= Beginning of Section =

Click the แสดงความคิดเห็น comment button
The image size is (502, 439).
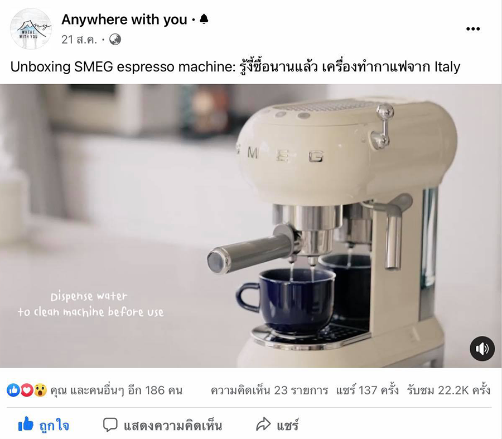tap(163, 425)
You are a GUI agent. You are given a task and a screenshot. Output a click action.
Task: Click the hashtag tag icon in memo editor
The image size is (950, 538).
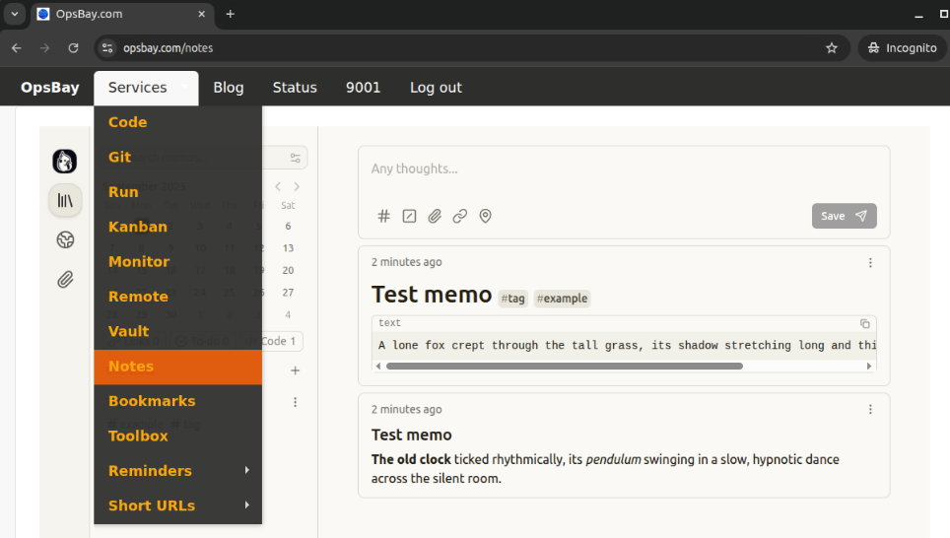tap(384, 217)
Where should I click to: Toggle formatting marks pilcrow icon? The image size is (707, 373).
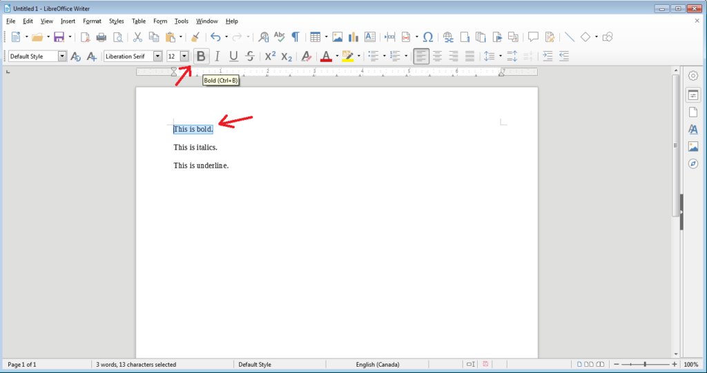[295, 37]
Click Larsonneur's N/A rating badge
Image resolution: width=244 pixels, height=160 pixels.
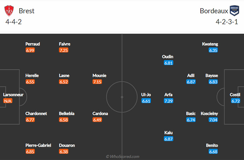8,101
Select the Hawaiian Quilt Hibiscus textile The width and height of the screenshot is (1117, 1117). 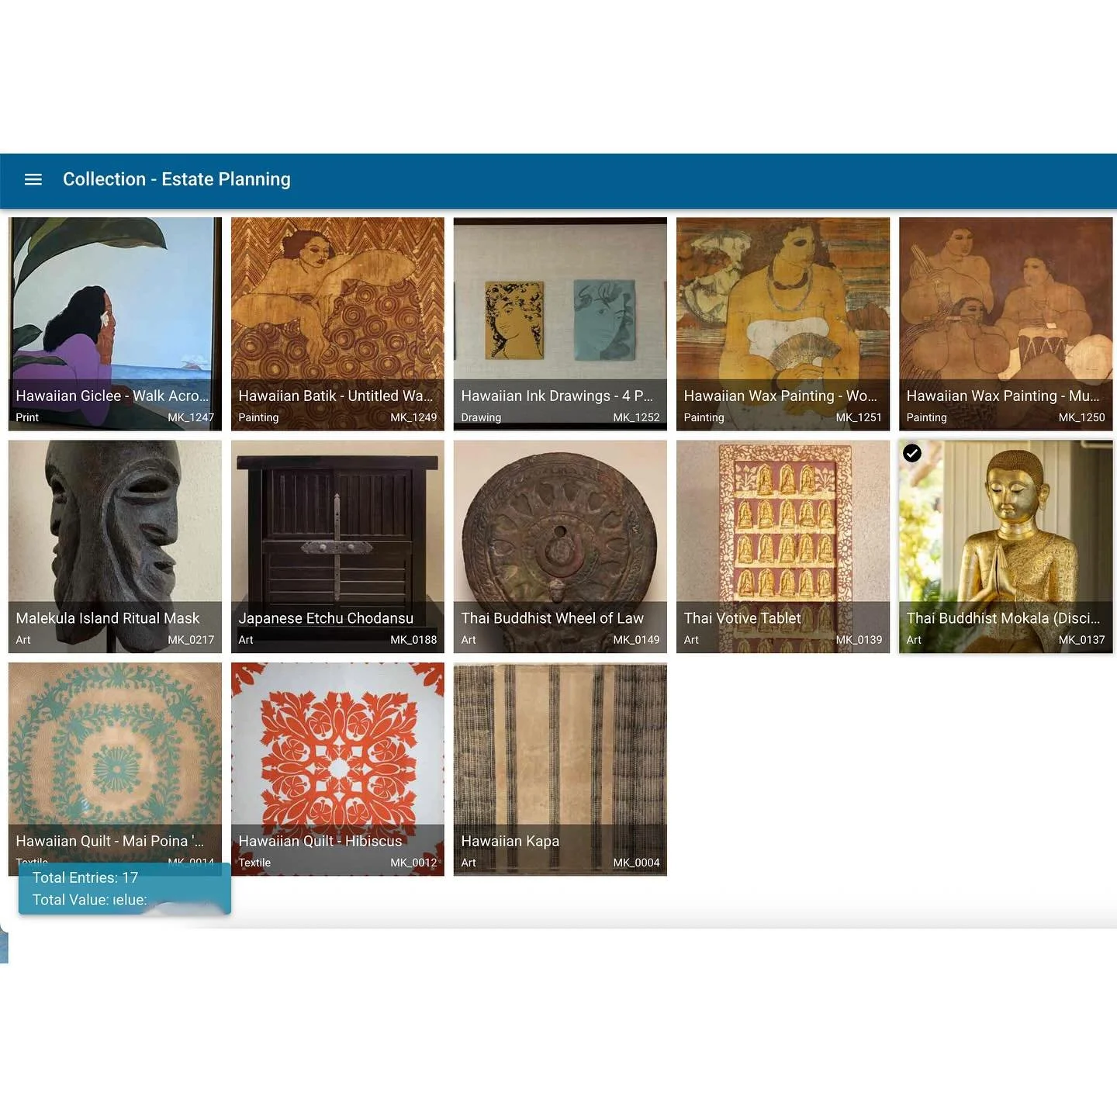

= End of Section =

(WHAT YOU ARE ASKED TO DO): The records above should be written out in full and unchanged, except that pictures are dropped.

(RESULT FOR THIS TASK):
Click the แสดงความคิดเห็น comment button
The image size is (502, 439).
tap(163, 425)
You are a GUI agent. You are given a task and a screenshot. Output a click action.
Task: Click the hashtag tag icon in memo editor
The image size is (950, 538).
tap(384, 217)
Where should I click to: Toggle formatting marks pilcrow icon? The image size is (707, 373).
[295, 37]
Click Larsonneur's N/A rating badge
Image resolution: width=244 pixels, height=160 pixels.
8,101
Select the Hawaiian Quilt Hibiscus textile The width and height of the screenshot is (1117, 1117). 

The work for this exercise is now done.